Si le ciel est d’azur, si le soleil ardent dont le dique royal de mille feux scintille sur la colline jette une gaze d’argent, la croix s’en fait une mantille. le couchant la revêt de ses riches couleurs ; dès que sur le plateau la nuit étend ses voiles, la croix met sur sa robe une gerbe de fleurs qu’elle emprunte aux champs des étoiles. Parfois le mont frémit de courants orageux, la tempête se mêle aux éclats de tonnerre, sous l’éclair, le granit redevient lumineux ; sa blancheur sourit à la terre.
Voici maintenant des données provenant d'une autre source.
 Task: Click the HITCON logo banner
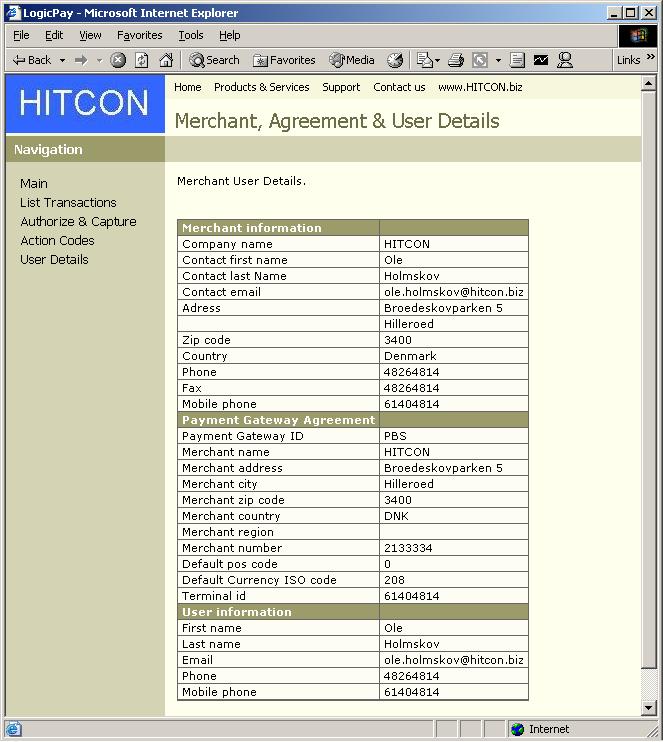tap(84, 103)
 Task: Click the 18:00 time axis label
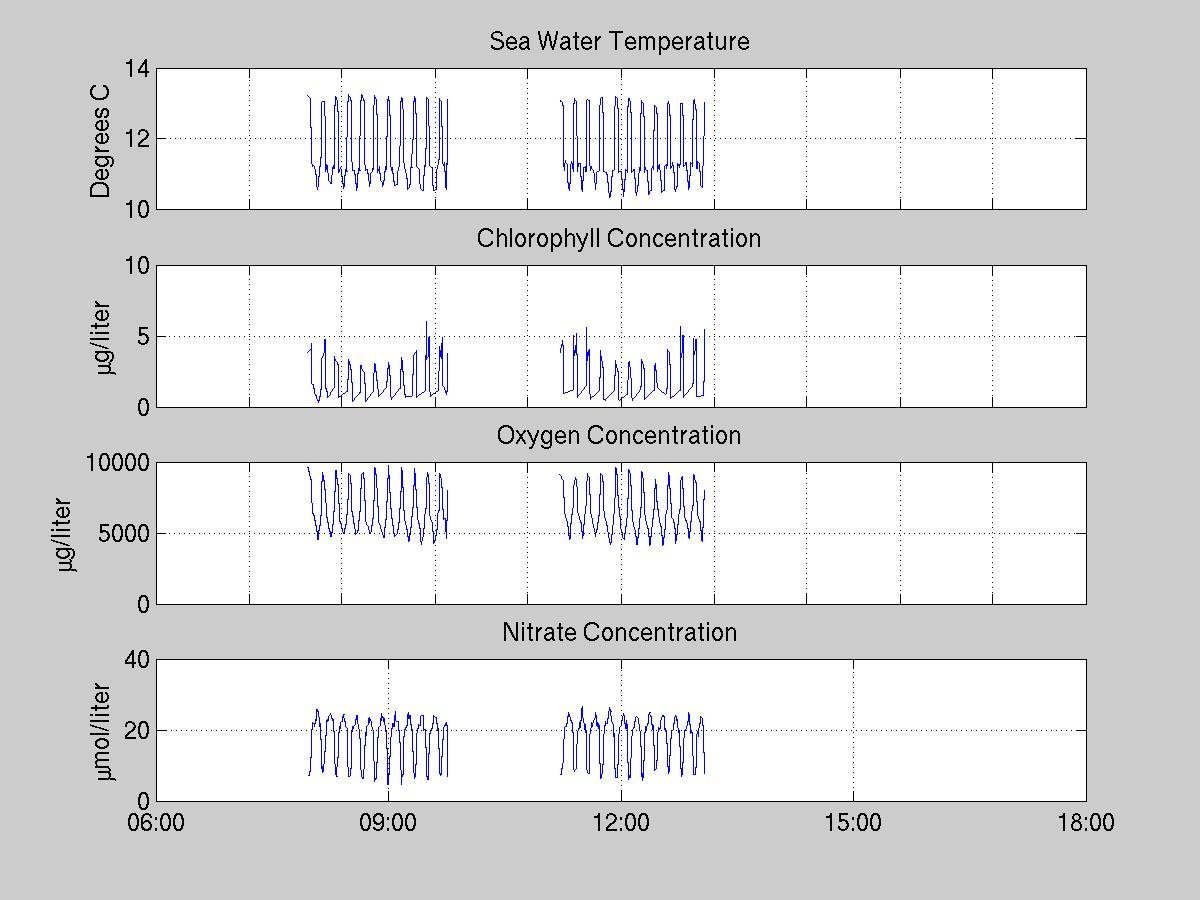pyautogui.click(x=1085, y=823)
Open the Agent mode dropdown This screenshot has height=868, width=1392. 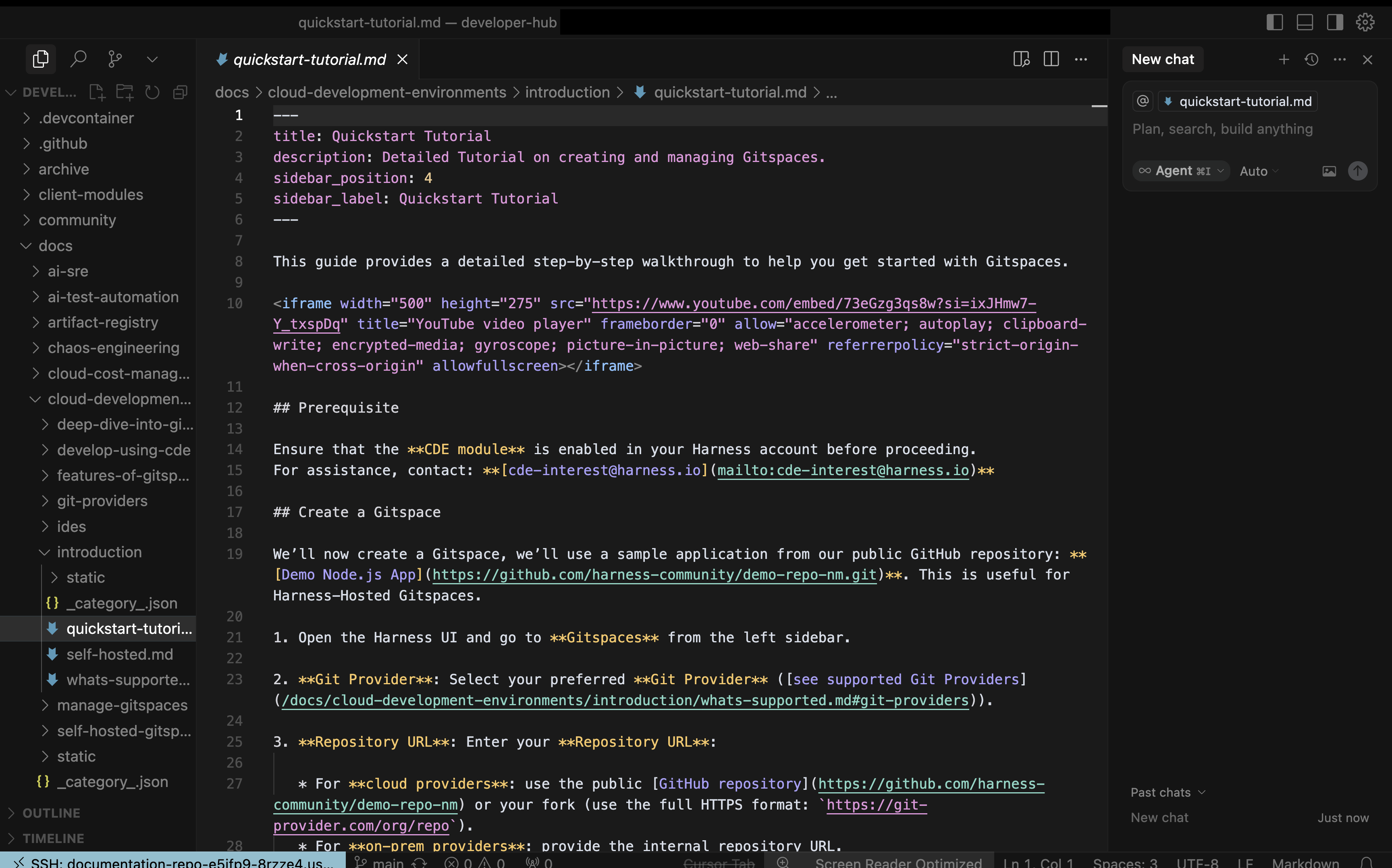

En bas, dans le vallon, est le funèbre enclos où la mort, chaque jour, rassemble ses victimes : croix du salut, veillez sur ce champ du repos ensemencé d’espoirs sublimes. Aux jours d’automne, les bouleaux se flétrissent sur la colline ; un frisson court dans leurs rameaux et le vent du nord les incline. Il précipite en tourbillons la déroute des feuilles mortes, par les sentiers et les sillons, du trépas funèbres escortes. Alors vers le sommet que protège la croix, monteront tristement les notes cadencées de vingt clochers épars, chantant, tous à la fois, le glas des âmes trépassées. Lorsque viendra Noël, sur le point culminant, nos yeux contempleront, des plus lointains villages, le signe de la croix dans un coeur rayonnant, qui sera l’étoile des mages. Veillez sur la cité qui vous mit à l’honneur, blanche croix ; bénissez une terre fidèle, donnez à ses enfants la grâce et le bonheur, gages de la paix éternelle. Mais le Mont de Percy doit prendre un nouveau nom : il est pour le chrétien mieux qu’un sommet vulgaire, il a de la croix sainte arboré le blason ; c’est " le Mont Croix", notre calvaire.